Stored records

+ + + +

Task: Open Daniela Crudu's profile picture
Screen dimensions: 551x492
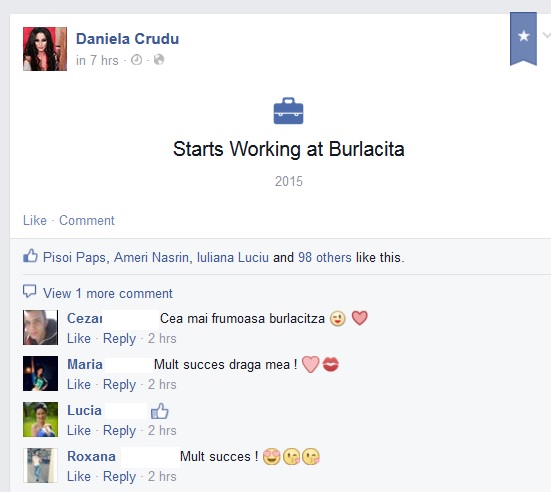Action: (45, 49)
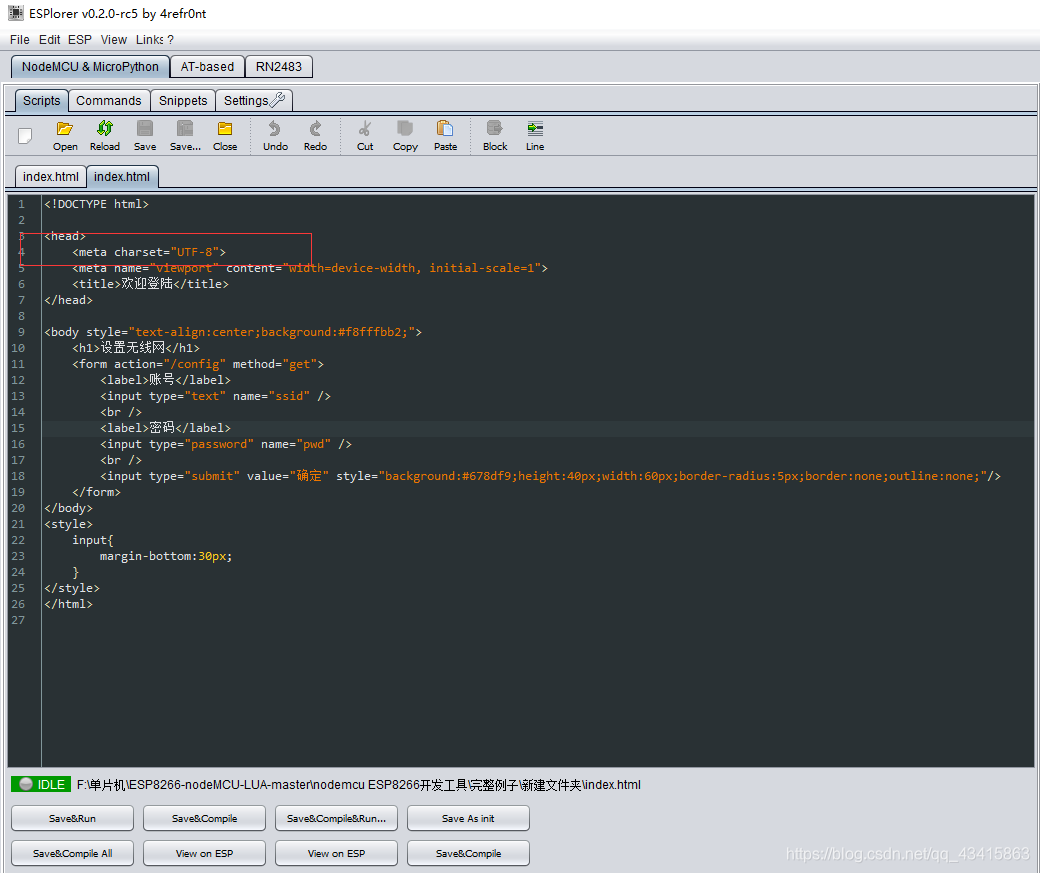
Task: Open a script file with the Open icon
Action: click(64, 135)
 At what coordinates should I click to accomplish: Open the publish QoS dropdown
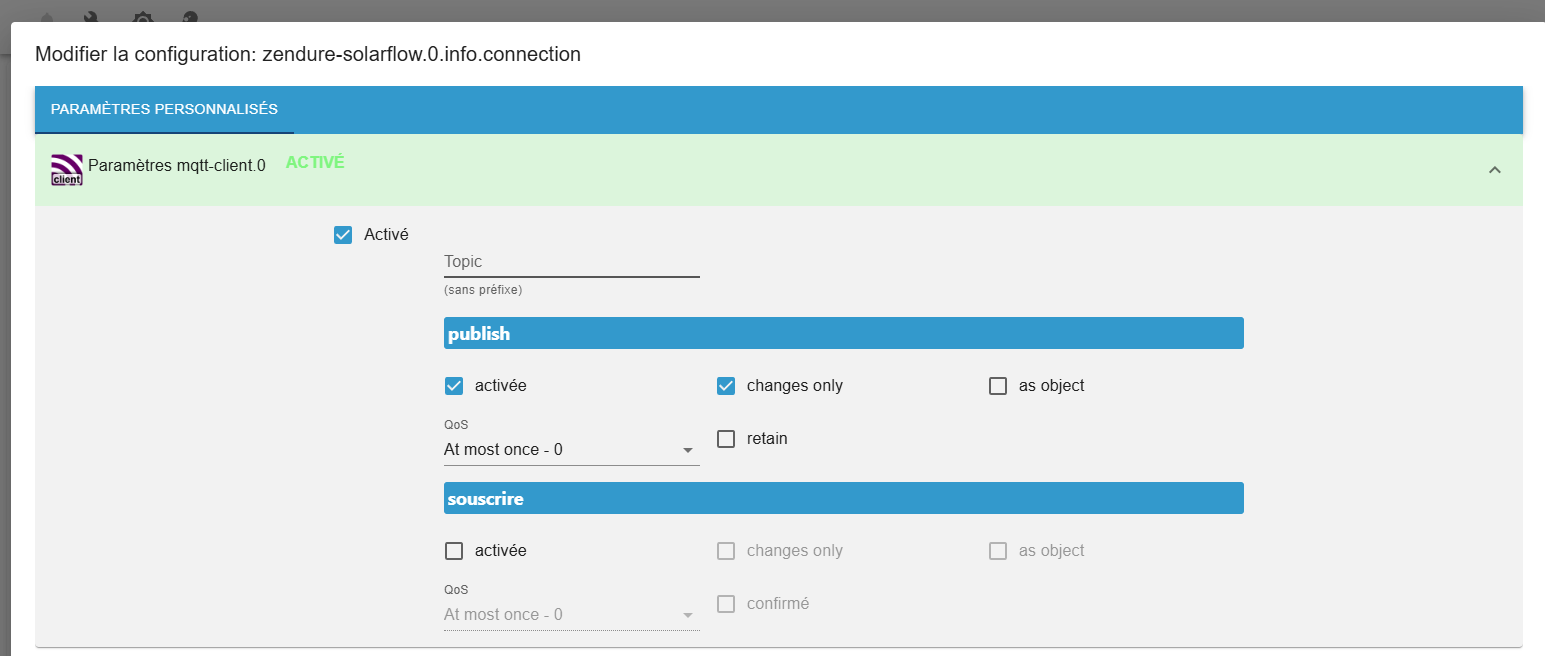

+ + + +

### WORK TO BE COMPLETED
Rewrite all the stored records above, changing every "dropdown" to "menu" and keeping everything else the same. Leave the pictures out.

### SOLUTION TO THIS PROBLEM
Task: Open Daniela Crudu's profile picture
Screen dimensions: 551x492
Action: (45, 49)
Task: Open a script file with the Open icon
Action: click(64, 135)
 At what coordinates should I click to accomplish: Open the publish QoS menu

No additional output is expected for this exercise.